Symptômes associés à la douleur au mollet

Repérer précisément vos symptômes aide à cibler la cause. Une douleur aux 2 mollets d’origine musculaire est souvent liée au mouvement et à la palpation, avec une raideur qui cède à mesure que vous “dégourdissez” la jambe. Une origine veineuse donne plus volontiers une sensation de lourdeur, d’œdème et de chaleur, plutôt en fin de journée, soulagée par l’élévation des jambes.

La présence d’un changement de couleur de la peau, d’un gonflement marqué d’un côté, ou d’une douleur qui ne varie pas avec le mouvement oriente davantage vers un trouble veineux. Un antécédent d’augmentation brusque de charge, un sprint récent ou des chaussures neuves trop rigides oriente vers le muscle ou le tendon.

  • Profil musculaire: douleur mécanique, localisée, sensible au toucher, accentuée à la contraction contre résistance.
  • Profil tendineux: raideur matinale, douleur au démarrage, gêne sur les sauts et les côtes, éventuelles crépitations.
  • Profil veineux: lourdeur, œdème en fin de journée, dilatations veineuses visibles, amélioration à l’élévation.
  • Signes d’alerte: gonflement asymétrique, chaleur locale, rougeur, douleur au repos ou qui réveille la nuit.
  • Douleurs neuropathiques: sensation de brûlure/électricité, fourmillements, irradiation vers le pied, déclenchée en position assise prolongée.

Comment soulager la douleur au mollet

Comment soulager la douleur au mollet

Le soulagement efficace combine repos relatif, réduction de la charge, soins locaux et renforcement progressif.
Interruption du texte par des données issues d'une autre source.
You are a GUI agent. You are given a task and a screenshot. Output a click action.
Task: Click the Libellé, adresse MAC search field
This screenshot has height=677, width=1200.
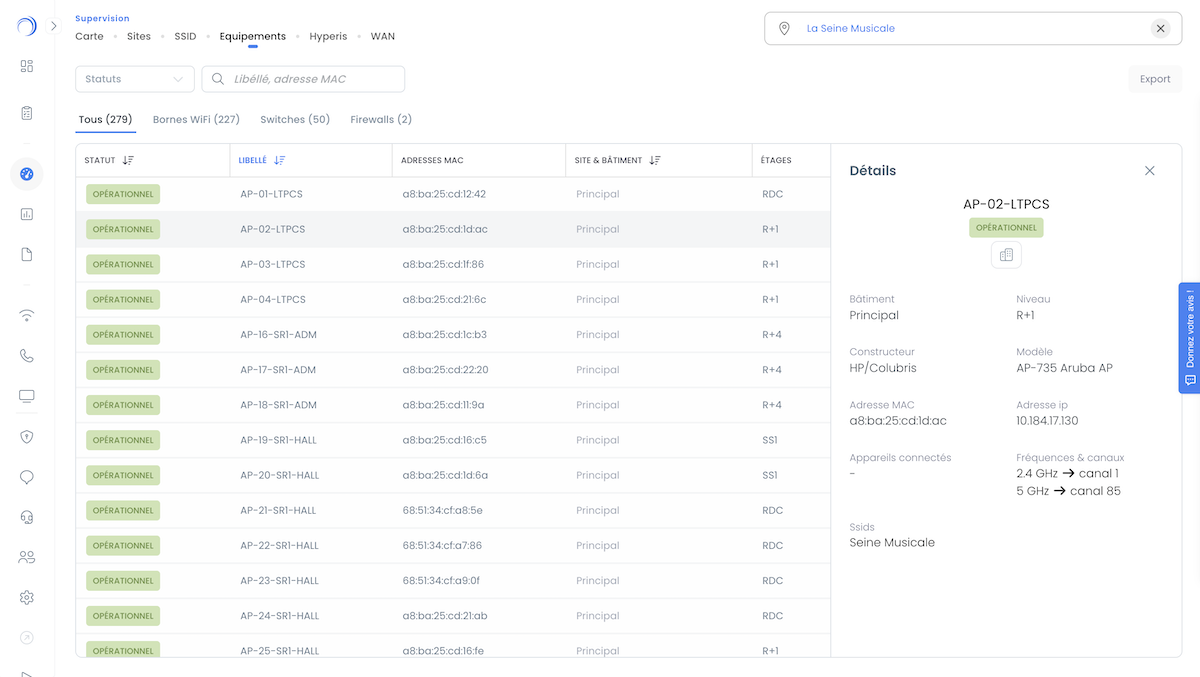point(310,79)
Pour une douleur aux 2 mollets d’allure musculaire, l’objectif est de calmer l’irritation, restaurer la souplesse puis reconstruire la capacité d’effort. En cas de doute veineux, on favorise le retour circulatoire en bougeant régulièrement et en évitant la station immobile prolongée.

  • Appliquez la méthode GREC (Glace, Repos, Élévation, Compression) les 48 premières heures en cas de douleur aiguë.
  • Réduisez de 30 à 50 % la charge d’entraînement pendant 7 à 10 jours, puis progressez par paliers de 10 %.
  • Pratiquez un auto-massage quotidien doux du mollet 3 à 5 minutes, ou au rouleau de massage en évitant les zones très aiguës.
  • Utilisez des antalgiques simples si besoin, en respectant les contre-indications et la posologie recommandée.
  • Surélevez les jambes 10 à 15 minutes le soir et, si toléré, portez une compression légère de jour en cas de lourdeurs veineuses.

En complément, ajustez vos chaussures et votre technique de course: remplacez une paire usée, vérifiez le soutien et la souplesse de l’arrière-pied, évitez de passer brutalement d’un drop élevé à un drop faible. À l’entraînement, privilégiez des surfaces souples, allongez votre échauffement à 10-15 minutes et limitez les côtes et les sprints pendant la phase de récupération.

Exercices d’étirement

Un étirement trop fort peut irriter un tendon sensible. Cherchez une tension modérée, sans douleur, en respirant calmement. Deux étirements ciblent efficacement les gastrocnémiens et le soléaire.

Étirement des gastrocnémiens debout: face à un mur, placez la jambe à étirer en arrière, genou tendu, talon au sol. Avancez le bassin jusqu’à sentir une tension au haut du mollet. Maintenez 30 à 45 secondes, répétez 2 à 3 fois de chaque côté.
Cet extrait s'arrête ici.